“God never commands us to divorce a cheater.” – Christian “expert”
“Technically true, God never explicitly commands us to divorce a cheater. BUT God DOES repeatedly and explicitly command His people to put adulterous cheaters to death!” -Divorce Minister.
I am so tired of hearing pastors and other Christian “experts” spout off to faithful spouses this nonsense regarding divorcing a cheater!
If we are going to go all legalistic on this number, then we ought to be forming lobbying groups to petition our government to reinstall Biblical punishments for adulterous spouses.
“If a man commits adultery with his neighbor’s wife, both the man and the woman who have committed adultery must be put to death.” -Leviticus 20:10, NLT
I do NOT recommend re-instituting the death penalty for adultery.
So, let’s just drop the rigid legalism on divorce as well.
Often, the discussion of divorce among Christian leaders does not take into account the Old Testament passages that demanded the death of cheaters. God takes adultery very seriously, folks!
But, DM, we are now under grace. That’s why we don’t put the adulterous to death. We aren’t under the Law.
True, we live under God’s mercy and grace today.
Yet it is a perverted sort of mercy or grace to pardon a perpetrator of adultery’s penalty only to add on demands on their victim that were never there while under the Law:
Namely, to add on the demand to remain married to an adulterous abuser (who otherwise would have been dead under the Law).

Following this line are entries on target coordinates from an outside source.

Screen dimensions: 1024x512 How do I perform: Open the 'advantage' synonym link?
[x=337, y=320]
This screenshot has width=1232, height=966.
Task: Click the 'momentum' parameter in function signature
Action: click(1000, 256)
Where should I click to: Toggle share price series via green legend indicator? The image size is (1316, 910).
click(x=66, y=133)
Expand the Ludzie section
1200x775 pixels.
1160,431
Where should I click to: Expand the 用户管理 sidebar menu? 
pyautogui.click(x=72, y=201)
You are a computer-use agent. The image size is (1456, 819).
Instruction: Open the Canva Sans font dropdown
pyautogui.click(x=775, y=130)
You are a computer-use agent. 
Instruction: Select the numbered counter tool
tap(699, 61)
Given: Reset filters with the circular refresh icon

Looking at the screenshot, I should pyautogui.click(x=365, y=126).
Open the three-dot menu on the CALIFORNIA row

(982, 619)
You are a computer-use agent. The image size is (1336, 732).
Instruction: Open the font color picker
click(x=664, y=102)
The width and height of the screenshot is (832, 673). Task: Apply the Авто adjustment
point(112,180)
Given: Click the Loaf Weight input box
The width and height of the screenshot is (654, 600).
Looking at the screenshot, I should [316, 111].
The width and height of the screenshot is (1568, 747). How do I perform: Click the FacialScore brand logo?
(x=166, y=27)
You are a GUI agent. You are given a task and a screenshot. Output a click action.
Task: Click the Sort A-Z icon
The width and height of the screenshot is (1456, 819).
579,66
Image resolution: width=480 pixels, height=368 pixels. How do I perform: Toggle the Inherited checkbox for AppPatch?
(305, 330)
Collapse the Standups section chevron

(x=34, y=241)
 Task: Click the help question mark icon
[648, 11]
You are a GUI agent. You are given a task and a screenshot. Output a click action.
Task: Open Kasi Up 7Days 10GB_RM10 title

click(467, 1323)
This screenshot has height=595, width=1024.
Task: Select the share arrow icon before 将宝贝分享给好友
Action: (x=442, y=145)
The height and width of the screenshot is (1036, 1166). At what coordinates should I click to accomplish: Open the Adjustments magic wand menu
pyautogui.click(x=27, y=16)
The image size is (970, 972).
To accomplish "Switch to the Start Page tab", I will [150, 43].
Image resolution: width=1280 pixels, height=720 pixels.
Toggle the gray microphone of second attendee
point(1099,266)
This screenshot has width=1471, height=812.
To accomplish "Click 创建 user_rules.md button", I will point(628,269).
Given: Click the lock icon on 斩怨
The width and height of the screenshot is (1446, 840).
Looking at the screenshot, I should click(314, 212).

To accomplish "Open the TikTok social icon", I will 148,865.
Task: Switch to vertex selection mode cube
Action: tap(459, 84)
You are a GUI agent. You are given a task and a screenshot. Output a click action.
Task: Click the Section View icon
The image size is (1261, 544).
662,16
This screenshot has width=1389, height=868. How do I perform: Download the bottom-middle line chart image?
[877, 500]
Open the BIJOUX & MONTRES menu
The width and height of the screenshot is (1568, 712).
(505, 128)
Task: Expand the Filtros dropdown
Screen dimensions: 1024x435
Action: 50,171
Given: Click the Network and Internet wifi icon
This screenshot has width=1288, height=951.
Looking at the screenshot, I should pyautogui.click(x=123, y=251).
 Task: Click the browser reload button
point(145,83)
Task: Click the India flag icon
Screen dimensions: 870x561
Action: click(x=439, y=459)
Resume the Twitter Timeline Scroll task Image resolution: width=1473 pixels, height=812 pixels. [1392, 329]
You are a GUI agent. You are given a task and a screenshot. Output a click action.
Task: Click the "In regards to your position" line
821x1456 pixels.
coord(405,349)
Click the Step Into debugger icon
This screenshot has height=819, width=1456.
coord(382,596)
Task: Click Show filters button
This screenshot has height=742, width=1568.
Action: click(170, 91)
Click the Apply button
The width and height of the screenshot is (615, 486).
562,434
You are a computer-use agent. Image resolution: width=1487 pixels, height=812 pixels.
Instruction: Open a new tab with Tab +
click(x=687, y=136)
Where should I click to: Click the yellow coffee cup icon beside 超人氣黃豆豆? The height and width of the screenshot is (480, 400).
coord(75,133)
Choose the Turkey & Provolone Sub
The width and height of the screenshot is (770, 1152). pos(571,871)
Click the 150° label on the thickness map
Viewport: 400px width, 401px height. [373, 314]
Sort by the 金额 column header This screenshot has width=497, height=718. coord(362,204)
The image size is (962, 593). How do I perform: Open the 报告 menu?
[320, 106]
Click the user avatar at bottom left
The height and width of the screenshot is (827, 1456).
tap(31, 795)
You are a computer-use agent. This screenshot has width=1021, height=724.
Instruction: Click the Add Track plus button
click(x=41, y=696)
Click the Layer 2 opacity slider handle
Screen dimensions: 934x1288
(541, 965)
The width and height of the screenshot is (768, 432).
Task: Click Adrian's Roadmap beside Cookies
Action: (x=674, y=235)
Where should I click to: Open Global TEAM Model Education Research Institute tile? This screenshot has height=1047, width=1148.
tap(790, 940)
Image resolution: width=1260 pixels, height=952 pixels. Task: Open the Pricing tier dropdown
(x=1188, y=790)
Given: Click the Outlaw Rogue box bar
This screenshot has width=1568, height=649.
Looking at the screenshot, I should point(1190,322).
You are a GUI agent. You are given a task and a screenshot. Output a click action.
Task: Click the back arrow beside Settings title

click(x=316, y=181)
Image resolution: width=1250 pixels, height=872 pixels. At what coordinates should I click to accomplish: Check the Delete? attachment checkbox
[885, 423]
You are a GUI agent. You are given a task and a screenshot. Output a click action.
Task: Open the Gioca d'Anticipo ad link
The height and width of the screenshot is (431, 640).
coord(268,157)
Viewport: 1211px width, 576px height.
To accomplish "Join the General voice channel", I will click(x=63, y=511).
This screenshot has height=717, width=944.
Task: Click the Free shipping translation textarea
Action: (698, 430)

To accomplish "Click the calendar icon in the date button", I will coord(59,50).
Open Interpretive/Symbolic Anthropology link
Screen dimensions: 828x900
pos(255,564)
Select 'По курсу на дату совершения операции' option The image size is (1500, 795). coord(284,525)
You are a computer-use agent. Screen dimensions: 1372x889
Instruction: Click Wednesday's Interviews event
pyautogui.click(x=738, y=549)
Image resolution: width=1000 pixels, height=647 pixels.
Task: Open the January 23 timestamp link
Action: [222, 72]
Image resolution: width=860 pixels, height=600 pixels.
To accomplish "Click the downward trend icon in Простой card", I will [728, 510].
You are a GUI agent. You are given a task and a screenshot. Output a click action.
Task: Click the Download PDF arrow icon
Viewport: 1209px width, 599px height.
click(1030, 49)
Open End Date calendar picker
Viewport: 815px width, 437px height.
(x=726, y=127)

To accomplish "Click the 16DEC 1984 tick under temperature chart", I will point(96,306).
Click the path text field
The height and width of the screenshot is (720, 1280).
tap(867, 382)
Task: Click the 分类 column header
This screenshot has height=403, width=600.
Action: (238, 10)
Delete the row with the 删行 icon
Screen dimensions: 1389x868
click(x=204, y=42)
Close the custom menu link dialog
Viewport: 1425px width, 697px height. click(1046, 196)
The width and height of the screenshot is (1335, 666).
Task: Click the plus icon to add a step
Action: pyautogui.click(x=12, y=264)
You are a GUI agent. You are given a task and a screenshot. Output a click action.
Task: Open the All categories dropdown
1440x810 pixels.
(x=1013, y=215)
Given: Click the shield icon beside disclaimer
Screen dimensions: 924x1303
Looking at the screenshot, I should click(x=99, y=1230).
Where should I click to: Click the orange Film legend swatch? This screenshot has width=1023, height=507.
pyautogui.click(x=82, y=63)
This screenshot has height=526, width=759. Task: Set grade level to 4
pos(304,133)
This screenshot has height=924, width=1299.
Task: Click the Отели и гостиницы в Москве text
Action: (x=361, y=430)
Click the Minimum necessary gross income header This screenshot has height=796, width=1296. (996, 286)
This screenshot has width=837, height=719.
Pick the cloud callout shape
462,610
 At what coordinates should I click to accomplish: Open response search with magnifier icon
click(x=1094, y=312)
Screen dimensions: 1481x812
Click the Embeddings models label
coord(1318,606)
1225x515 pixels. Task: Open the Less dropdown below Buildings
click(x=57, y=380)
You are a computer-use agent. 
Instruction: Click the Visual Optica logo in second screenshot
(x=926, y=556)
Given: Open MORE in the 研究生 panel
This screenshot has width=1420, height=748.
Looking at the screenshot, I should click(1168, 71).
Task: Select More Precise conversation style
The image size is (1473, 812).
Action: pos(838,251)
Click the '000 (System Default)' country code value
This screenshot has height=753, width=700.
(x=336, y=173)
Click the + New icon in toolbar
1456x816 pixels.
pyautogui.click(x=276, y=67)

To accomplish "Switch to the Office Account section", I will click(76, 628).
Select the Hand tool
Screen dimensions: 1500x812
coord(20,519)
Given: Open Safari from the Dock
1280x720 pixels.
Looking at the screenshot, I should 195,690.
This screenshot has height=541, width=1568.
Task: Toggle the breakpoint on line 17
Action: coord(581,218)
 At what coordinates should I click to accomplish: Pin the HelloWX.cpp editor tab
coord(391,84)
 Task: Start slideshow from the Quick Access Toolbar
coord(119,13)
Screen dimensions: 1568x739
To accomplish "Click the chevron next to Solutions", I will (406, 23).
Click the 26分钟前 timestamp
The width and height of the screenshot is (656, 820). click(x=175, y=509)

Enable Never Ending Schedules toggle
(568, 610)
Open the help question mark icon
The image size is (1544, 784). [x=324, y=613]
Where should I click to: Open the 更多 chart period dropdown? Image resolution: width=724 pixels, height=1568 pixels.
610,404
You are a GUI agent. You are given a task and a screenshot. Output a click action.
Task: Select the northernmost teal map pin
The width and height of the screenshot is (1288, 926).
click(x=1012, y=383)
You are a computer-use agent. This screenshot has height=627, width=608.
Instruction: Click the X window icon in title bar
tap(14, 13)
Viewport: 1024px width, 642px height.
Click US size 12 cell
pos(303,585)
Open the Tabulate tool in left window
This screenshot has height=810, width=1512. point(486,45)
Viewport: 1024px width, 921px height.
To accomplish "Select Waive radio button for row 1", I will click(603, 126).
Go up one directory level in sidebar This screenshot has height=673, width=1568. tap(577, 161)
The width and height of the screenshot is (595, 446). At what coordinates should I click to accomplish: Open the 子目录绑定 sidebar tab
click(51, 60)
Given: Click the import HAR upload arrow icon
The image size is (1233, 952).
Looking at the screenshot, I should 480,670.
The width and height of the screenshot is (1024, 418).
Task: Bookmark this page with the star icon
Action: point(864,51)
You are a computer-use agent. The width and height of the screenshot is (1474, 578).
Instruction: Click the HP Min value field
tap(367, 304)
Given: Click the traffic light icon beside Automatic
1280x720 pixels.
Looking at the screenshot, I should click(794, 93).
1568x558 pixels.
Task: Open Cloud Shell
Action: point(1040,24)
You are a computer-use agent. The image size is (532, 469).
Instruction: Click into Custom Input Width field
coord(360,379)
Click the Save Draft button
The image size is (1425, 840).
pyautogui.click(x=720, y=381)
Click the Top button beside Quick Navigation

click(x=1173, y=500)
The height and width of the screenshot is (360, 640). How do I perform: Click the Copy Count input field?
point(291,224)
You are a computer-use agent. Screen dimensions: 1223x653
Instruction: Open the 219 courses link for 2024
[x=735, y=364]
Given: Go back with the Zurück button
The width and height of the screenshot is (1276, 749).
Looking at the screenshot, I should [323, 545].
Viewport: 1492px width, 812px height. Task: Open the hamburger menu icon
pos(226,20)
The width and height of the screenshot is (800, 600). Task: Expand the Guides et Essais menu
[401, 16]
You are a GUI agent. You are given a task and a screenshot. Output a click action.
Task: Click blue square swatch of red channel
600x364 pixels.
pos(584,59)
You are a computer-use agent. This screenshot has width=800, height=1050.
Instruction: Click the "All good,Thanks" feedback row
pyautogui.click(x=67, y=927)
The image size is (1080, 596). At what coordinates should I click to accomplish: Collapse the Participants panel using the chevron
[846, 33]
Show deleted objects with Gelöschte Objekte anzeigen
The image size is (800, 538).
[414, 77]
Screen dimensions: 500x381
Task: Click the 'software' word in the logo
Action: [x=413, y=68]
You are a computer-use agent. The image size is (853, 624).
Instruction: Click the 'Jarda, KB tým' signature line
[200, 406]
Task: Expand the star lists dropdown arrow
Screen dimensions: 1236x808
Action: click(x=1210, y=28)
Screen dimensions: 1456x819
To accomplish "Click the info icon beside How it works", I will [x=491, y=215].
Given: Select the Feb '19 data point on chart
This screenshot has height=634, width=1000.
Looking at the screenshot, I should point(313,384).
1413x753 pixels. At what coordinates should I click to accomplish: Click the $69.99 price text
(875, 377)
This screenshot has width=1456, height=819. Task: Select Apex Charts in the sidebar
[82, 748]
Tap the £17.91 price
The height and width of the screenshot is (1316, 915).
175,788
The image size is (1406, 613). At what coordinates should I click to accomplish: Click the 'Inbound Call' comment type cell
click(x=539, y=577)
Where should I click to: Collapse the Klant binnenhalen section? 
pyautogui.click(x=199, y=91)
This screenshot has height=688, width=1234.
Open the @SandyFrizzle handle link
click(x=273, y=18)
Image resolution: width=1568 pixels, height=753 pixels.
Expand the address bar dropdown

A fuller biblical perspective on divorce and adultery would extend mercy and grace to both parties:
1) The cheater gets to keep his or her life. That’s mercy.
2) The faithful spouse is free to divorce the adulterous abuser of his or her soul without shame or stigma. In fact, divorcing the cheater ought to be billed by Christians as an act of righteousness and mercy (see Leviticus 20:10 and Matthew 1:19).
I have no problem extending mercy to cheaters. But let us extend it to faithful spouses as well!